PROVIDED MATERIAL
▬▬▬▬▬▬▬▬▬▬
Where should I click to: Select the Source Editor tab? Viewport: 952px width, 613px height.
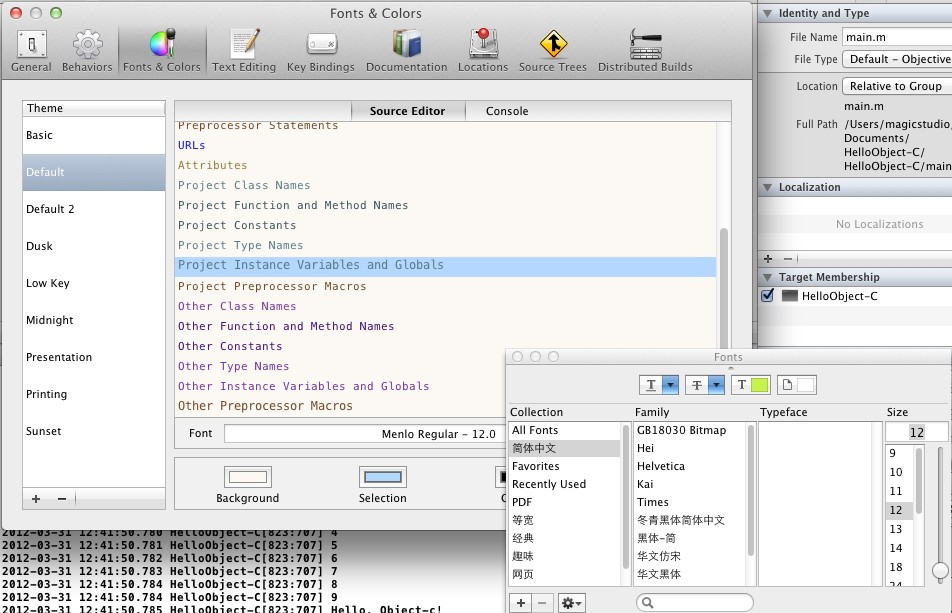[x=407, y=111]
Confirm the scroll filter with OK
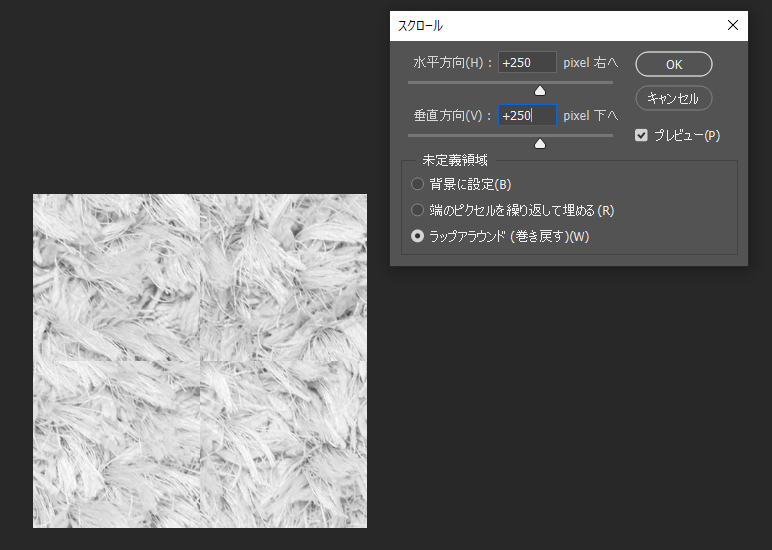 [674, 64]
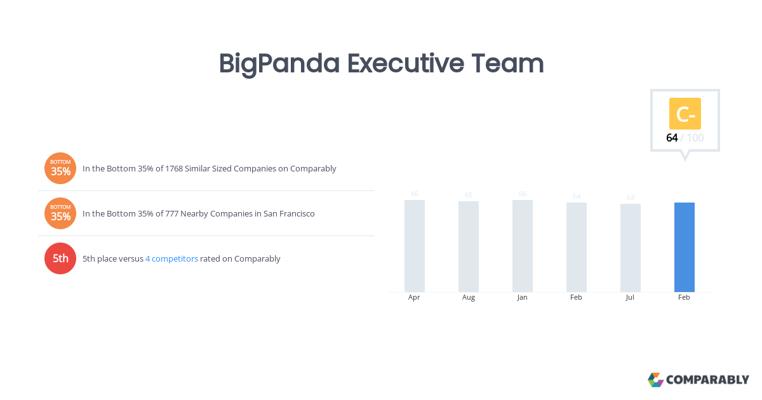This screenshot has height=400, width=762.
Task: Click the Aug axis label
Action: point(468,298)
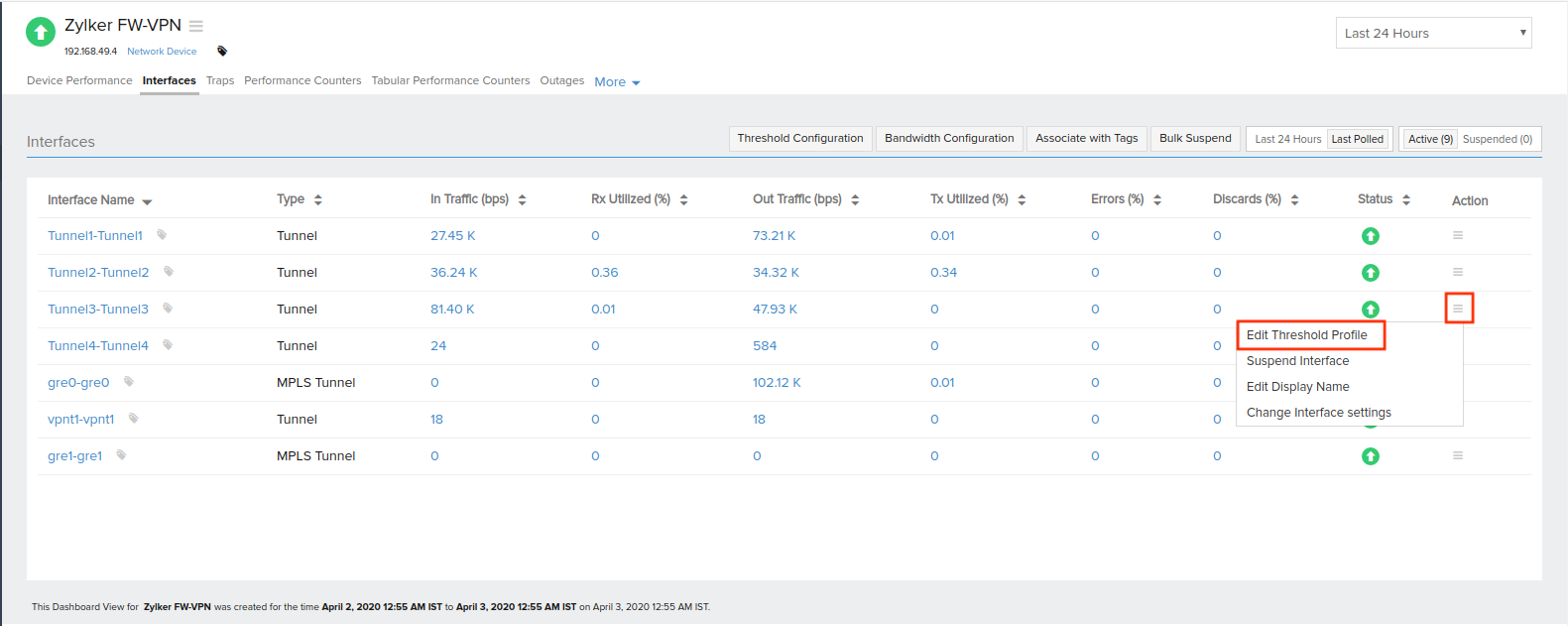This screenshot has width=1568, height=626.
Task: Select Edit Threshold Profile from context menu
Action: pyautogui.click(x=1306, y=335)
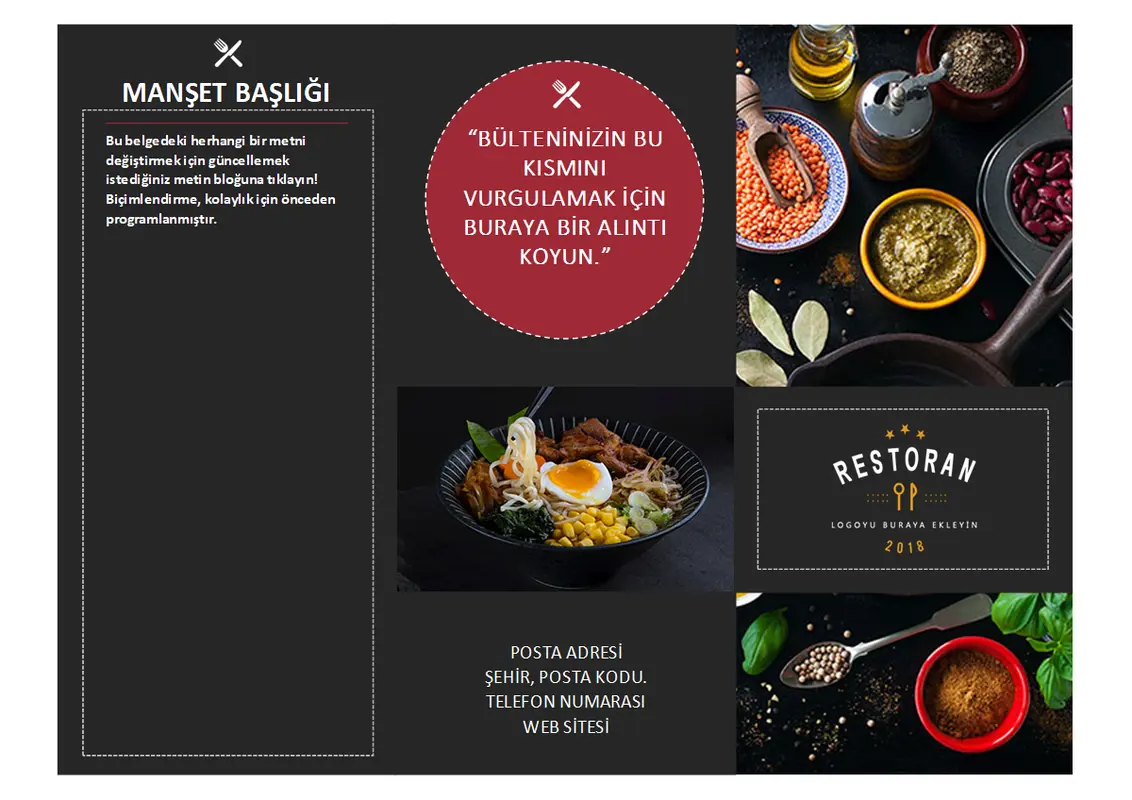Click the fork and knife icon inside the red circle
This screenshot has width=1132, height=800.
(566, 94)
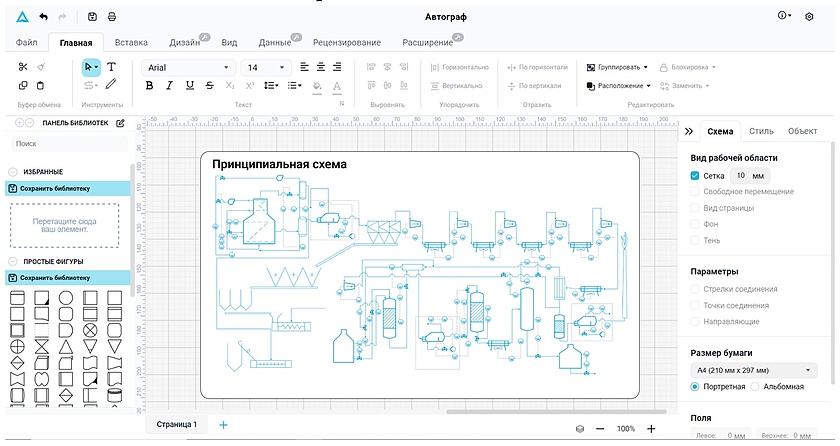Toggle bold text formatting
Viewport: 840px width, 446px height.
[x=150, y=86]

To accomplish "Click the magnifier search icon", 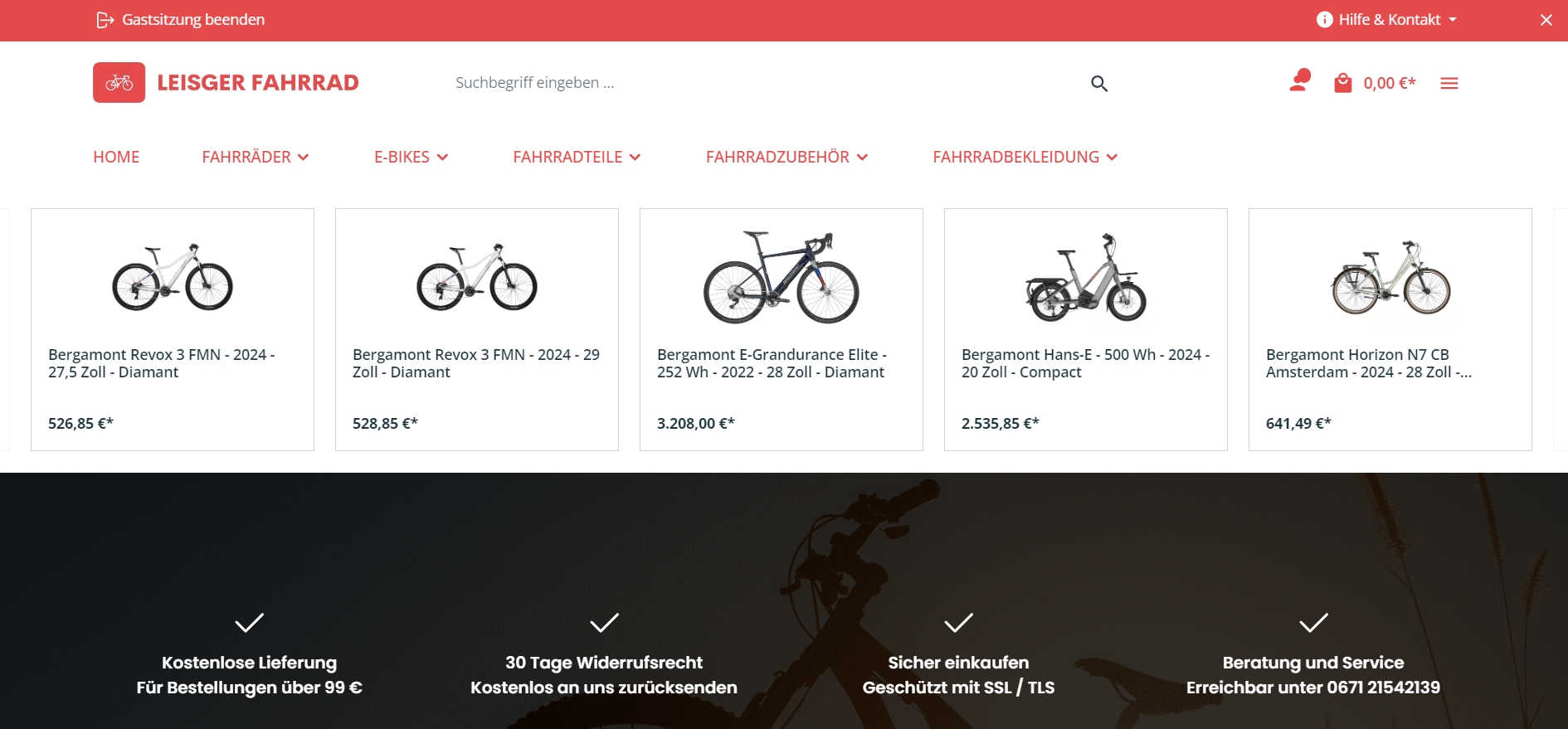I will point(1099,83).
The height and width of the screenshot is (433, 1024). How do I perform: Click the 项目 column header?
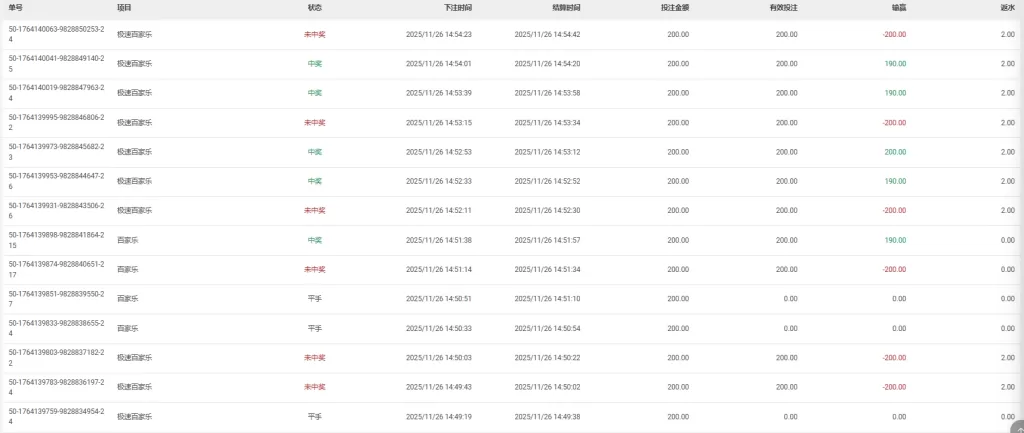(124, 7)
▬▬▬▬▬▬▬▬▬▬
TASK INSTRUCTIONS
In your reply, please print exactly the lines from the one with "The height and" through the final line of the listing above, both included, and no pictures.

RESULT OF THE EXERCISE
The height and width of the screenshot is (433, 1024). How do I perform: Click the 项目 column header?
(124, 7)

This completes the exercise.